Why i do not let it run on each boot: when it starts it takes a little more than two minutes where PC seem to be freezed, no matter if run at boot, or run manually after boot... in such two minutes you can not do anything, no screen refresh, no mouse pointer moving, etc.

Now i have a TWAIN compatible USB scanner, that other one i only use it to smash rocks on the yard! I won't let anyone to suffer what i suffer... and of course i will not buy anything from that manufacture again, no matter what ever say.

Well, said that, very, very extreme case... i must admit, i use a lot of programs that tend to run on start-up... a lot of them have an option to not auto-run on logon, but others do not have such option... any of them lock the registry, nor re-add to the registry... but there are a couple of them, that after lauched the re-add them selves to the start-up registry entry.

For such ones, i have my own launch script: launch the .lnk of the program, do a sleep of some minutes (enough to let them re-add to registry), launch the .reg to delete such entry... and voila, at next boot they are not run again.
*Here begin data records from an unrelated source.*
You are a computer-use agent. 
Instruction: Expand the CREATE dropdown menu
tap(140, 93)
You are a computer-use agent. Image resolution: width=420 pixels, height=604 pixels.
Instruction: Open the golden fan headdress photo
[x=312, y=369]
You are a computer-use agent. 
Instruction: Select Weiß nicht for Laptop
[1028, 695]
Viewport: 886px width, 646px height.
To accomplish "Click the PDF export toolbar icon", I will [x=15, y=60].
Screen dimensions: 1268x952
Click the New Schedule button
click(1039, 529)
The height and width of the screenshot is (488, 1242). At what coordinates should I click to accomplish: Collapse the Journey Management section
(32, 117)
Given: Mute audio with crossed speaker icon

But one of them, re add it self on exit, so i must use a very different aproach, my script is: launch the program with a /wait (use start to launch it), but ensure you launch the program not the .lnk... then the script is waiting / sleep till the program ends, then the script continue, and delete the registry entrie.

Another one is quite a bit more tricky... needs a shutdown task on taskmanager... since when it starts it launches another process in no wait way... so my script (with /wait) would only wait till main program ends (a few miliseconds) but not for the main one that is launched... so my shutdown script does: try to kill the program, then delete the registry.

In other words... if registry is not locked... my top very best fail proof solution is to use my own script (with a black list like) that runs on shutdown, it kills the programs involved and then delete teh registry keys i do not want on next boot to be run.

That way i can launch the programs only when i want and not on all the boots.

Side effect: some of them need to be run with elevated / admin rights... and since i do not want to disable ACM, i must press an OK for each one... if i let them on boot they run without need for such confirmation.

It would be glad from M$ to have implemented in another way... if something need elevated rights, ask for it and let the user tell (do not ask me more times in the future), as well as when editting a .lnk to tell need elevated rights / runas admin... have another option (do not ask) and to activate such option ask the user as when elevated asks... so can not be trapped and only be activated by the real user... etc.

Till then, if i must run an app that put it self onto registry, i will use a RegMon monitoring all such +8 places where an app can put an entry to auto-run on next boot... i do not know of any freeware that can do something similar for folders, neither for scheduler... except one very intrusive, that asks you for confirmation on ANY change... something that makes some apps to fail (time-out messages).

I leave all this info, for the rest to know and just in case any developer see it and would be able to create a great FreeWare tool for: lock the real registry auto run entries, directories, schedule tasks, but let apps think they had modified it, like a sand-box tool; then present to the user which one wants which change and let mark/check if allowed or not, so next boot would be as desired by user, not by each app.